Ellen Lakshmi Goreh was born in Varanasi, the daughter of Nilakantha (Nehemiah) Goreh and Lakshmibai Jongalekar. Her father was a Brahmin who converted to Christianity, and an ordained minister.[1] Her mother died in 1853,[2] and the infant Ellen was raised by white Westerners,[3] including indigo planters named Smailes, and then by missionaries, Rev. and Mrs. W. T. Storrs,[4] who called her "Nellie".[5] She was educated in England from ages 12 to 27, including at Home and Colonial College in London.[6]

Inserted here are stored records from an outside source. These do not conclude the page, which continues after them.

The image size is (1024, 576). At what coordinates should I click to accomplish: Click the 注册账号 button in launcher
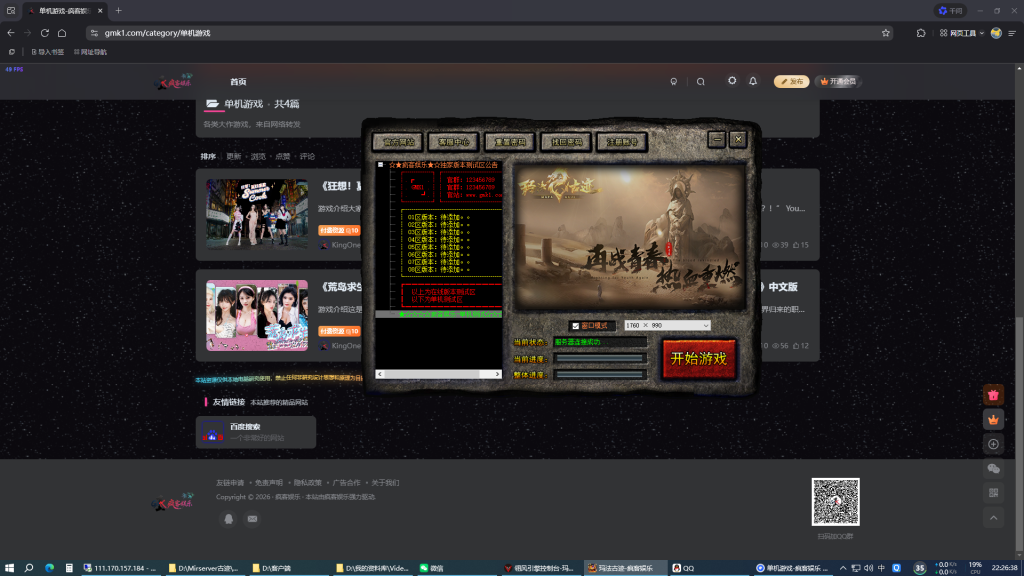click(622, 142)
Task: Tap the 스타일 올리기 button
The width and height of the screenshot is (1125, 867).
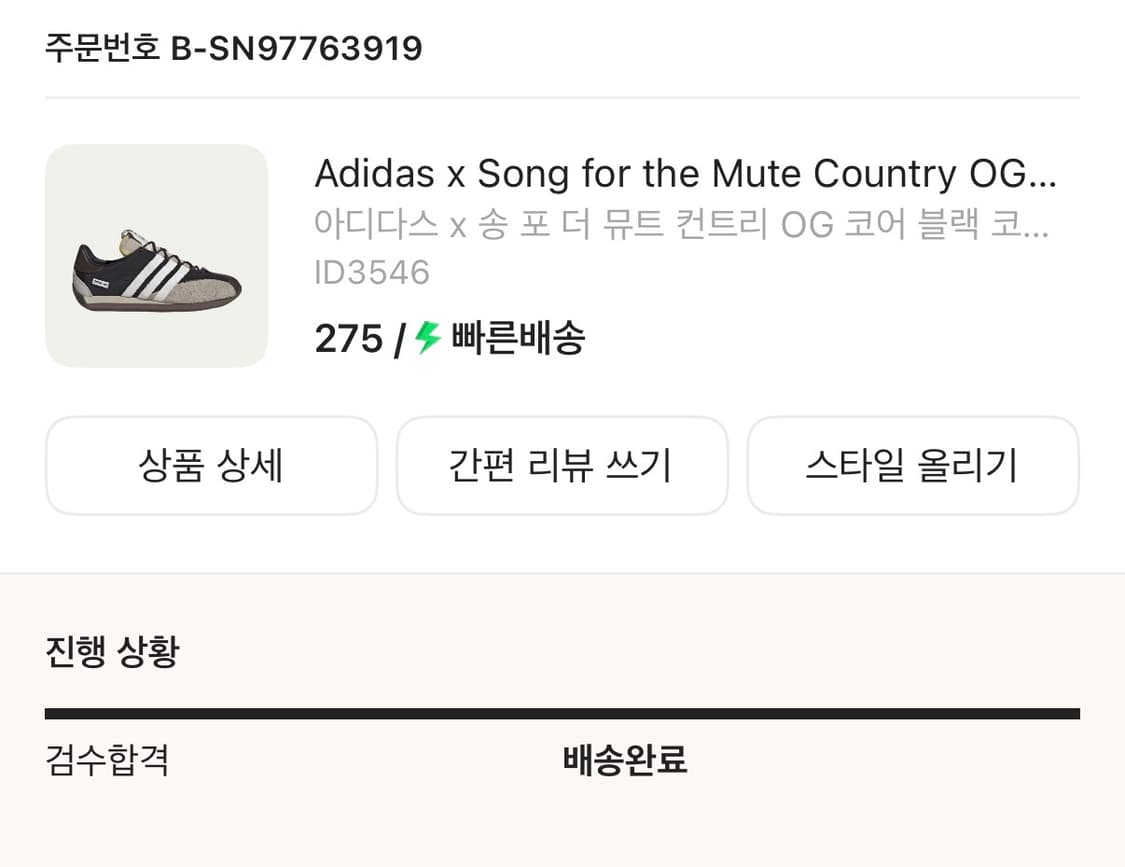Action: click(912, 466)
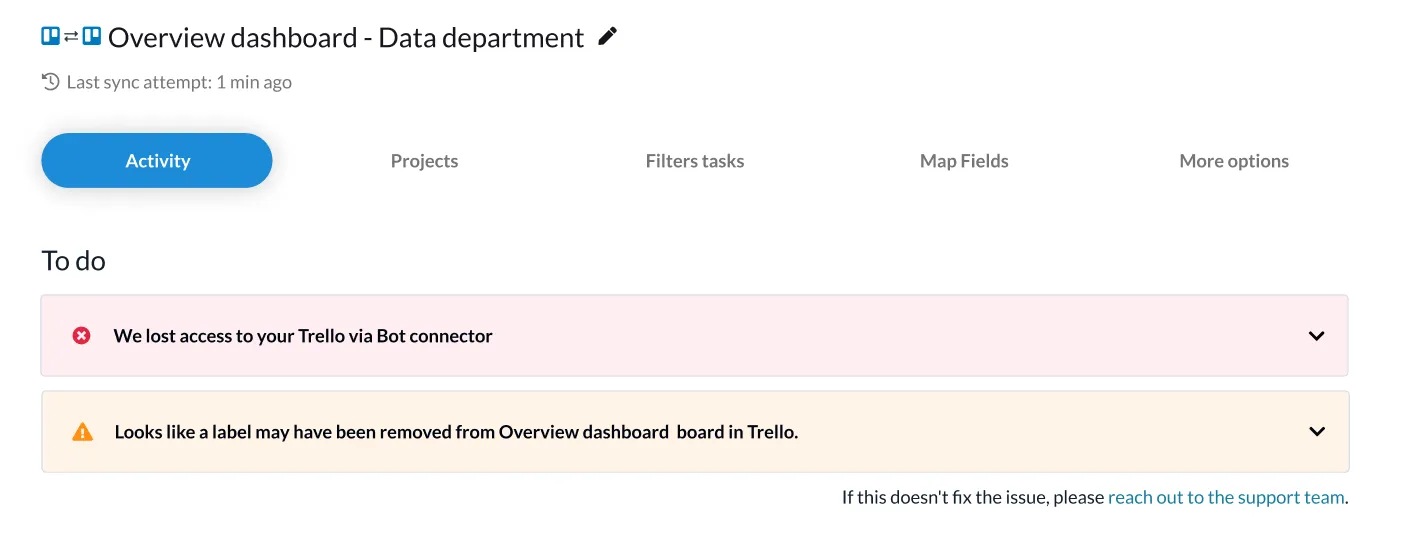
Task: Click the orange warning triangle icon
Action: pos(82,432)
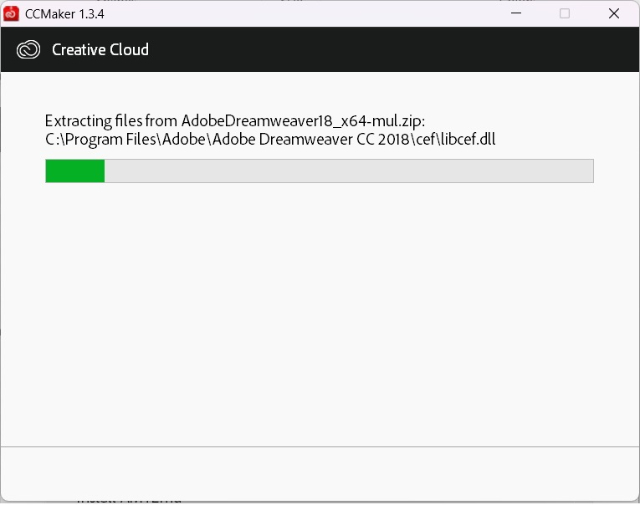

Encouraged by English evangelist Frances Ridley Havergal,[7] [8] Goreh returned to India as a missionary in 1880. Her first published collection, From India's Coral Strand (1883),[9] features poetry with Christian missionary themes, informed by Goreh's experience as an Indian woman among Westerners. For example, "Who Will Go For Us?", in which she implores white Christian women to listen to the real concerns of their oppressed sisters over exotic fictional accounts: "This is no romantic story / Not an idle, empty tale / Not a vain farfetched ideal / No, your sisters' woes are real / Let their pleading tones prevail..." One of her poems became the widely-known hymn "In the Secret of His Presence", with music by American composer George Coles Stebbins; her lyrics explore themes of safety and refuge.[10] [11] [12]
Goreh taught at a girls' school in Amritsar.[13] She trained as a nurse at Allahabad, and became superintendent of the Bishop Johnson Orphanage from 1892 to 1900. She was ordained as a deaconess in 1897. Goreh's second collection of poems, titled simply Poems (1899), was published in Madras, and reflects "her radically transformed understandings" and "her intricate, multi-faceted identity" as an Indian Christian woman and a transracial adoptee. She wrote a pamphlet, "Evangelistic Work Among Women" (1908).[14] In 1932 she retired from mission work.
Goreh died in 1937, in her eighties, at St. Catherine's Hospital in Kanpur.